TASK STATEMENT:
How many lines in the entries below contain the string "width"? Reply with the number alone.

* BEGIN EXTRACTED INFORMATION *

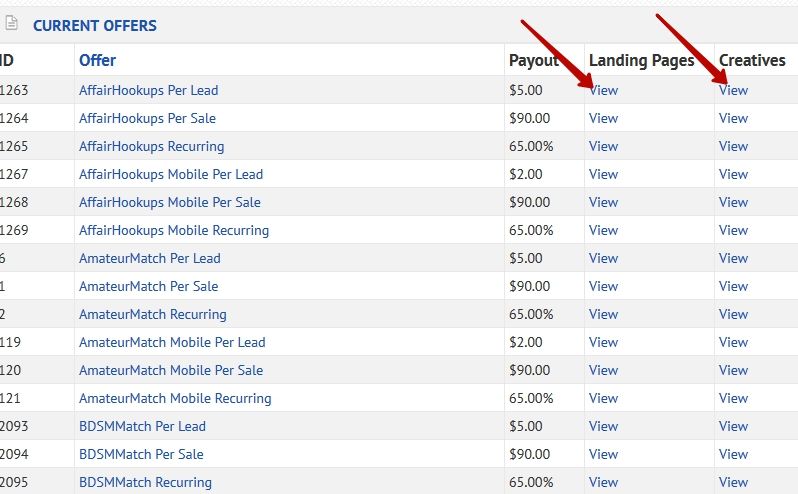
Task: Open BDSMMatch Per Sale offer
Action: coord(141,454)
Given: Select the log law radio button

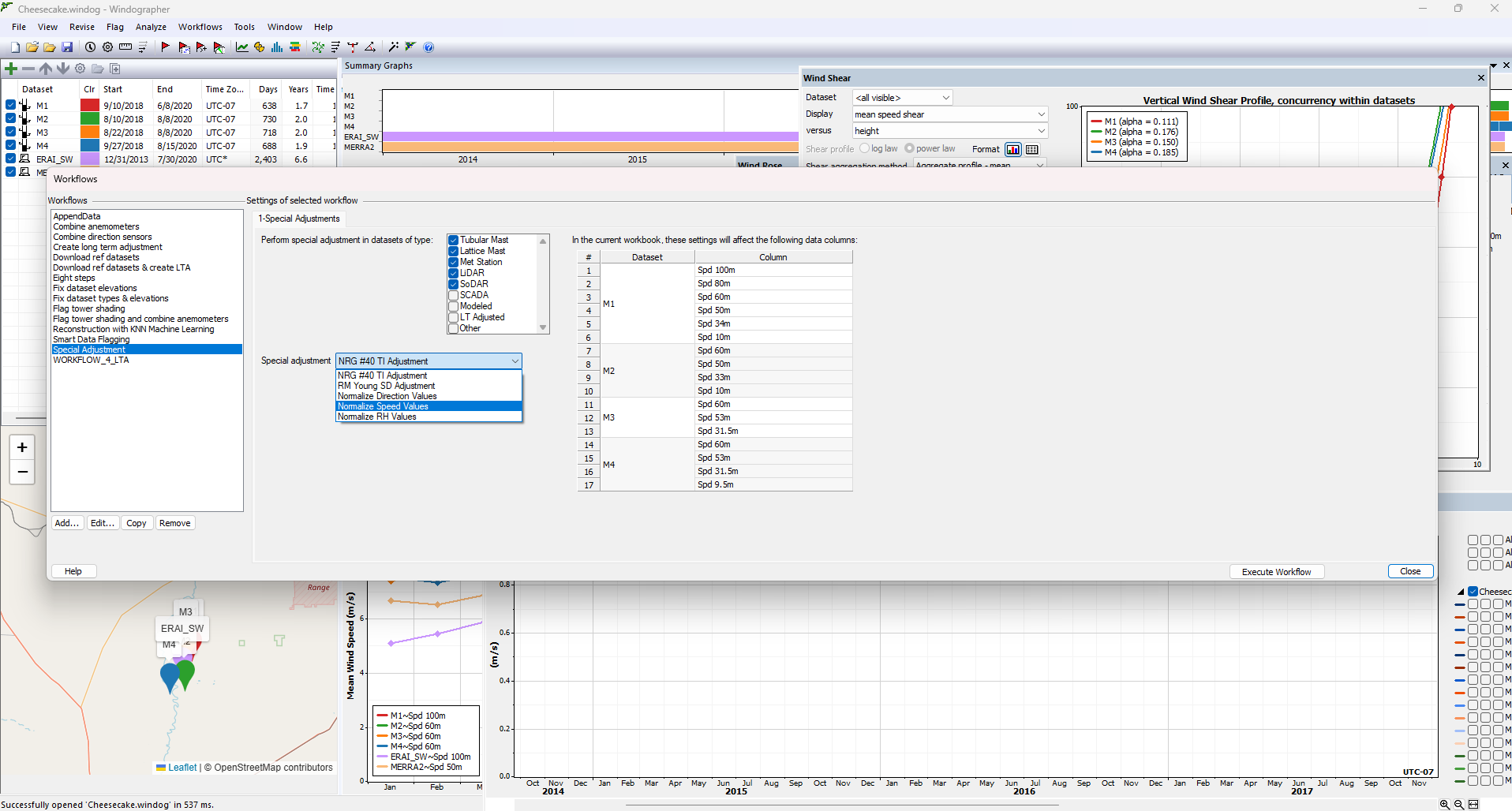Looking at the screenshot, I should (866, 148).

* END EXTRACTED INFORMATION *
* BEGIN EXTRACTED INFORMATION *

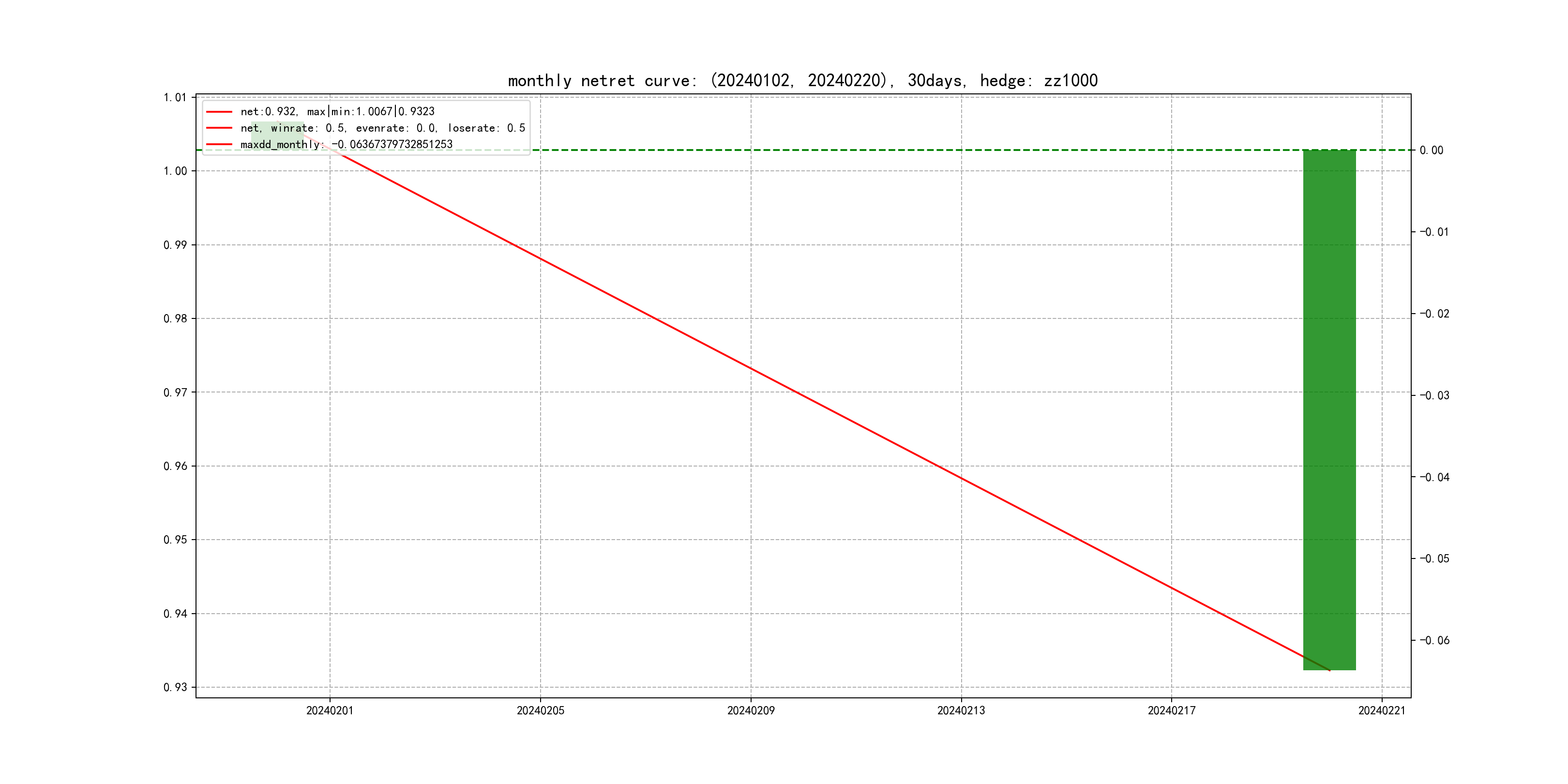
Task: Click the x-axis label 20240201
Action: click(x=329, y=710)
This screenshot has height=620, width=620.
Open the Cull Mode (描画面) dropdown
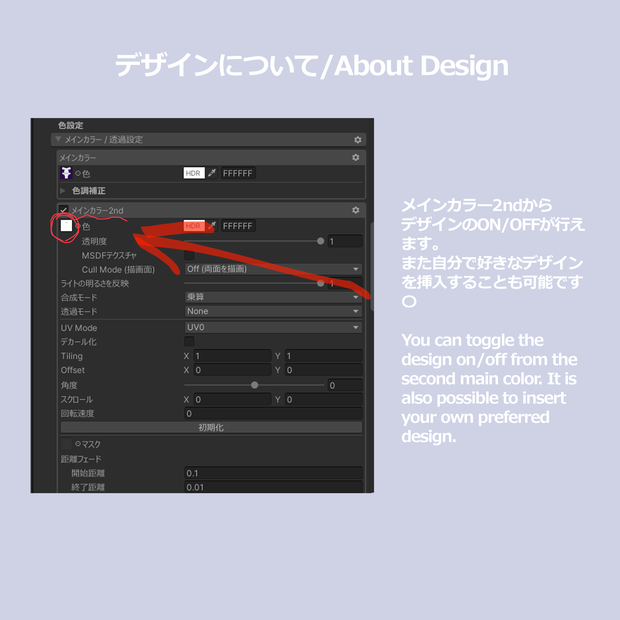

* END EXTRACTED INFORMATION *
* BEGIN EXTRACTED INFORMATION *

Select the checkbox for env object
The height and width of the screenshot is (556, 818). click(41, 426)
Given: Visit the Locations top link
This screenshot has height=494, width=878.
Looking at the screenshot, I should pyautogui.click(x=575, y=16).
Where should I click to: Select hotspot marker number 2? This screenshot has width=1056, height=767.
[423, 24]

* END EXTRACTED INFORMATION *

RESULT OF THIS EXERCISE:
4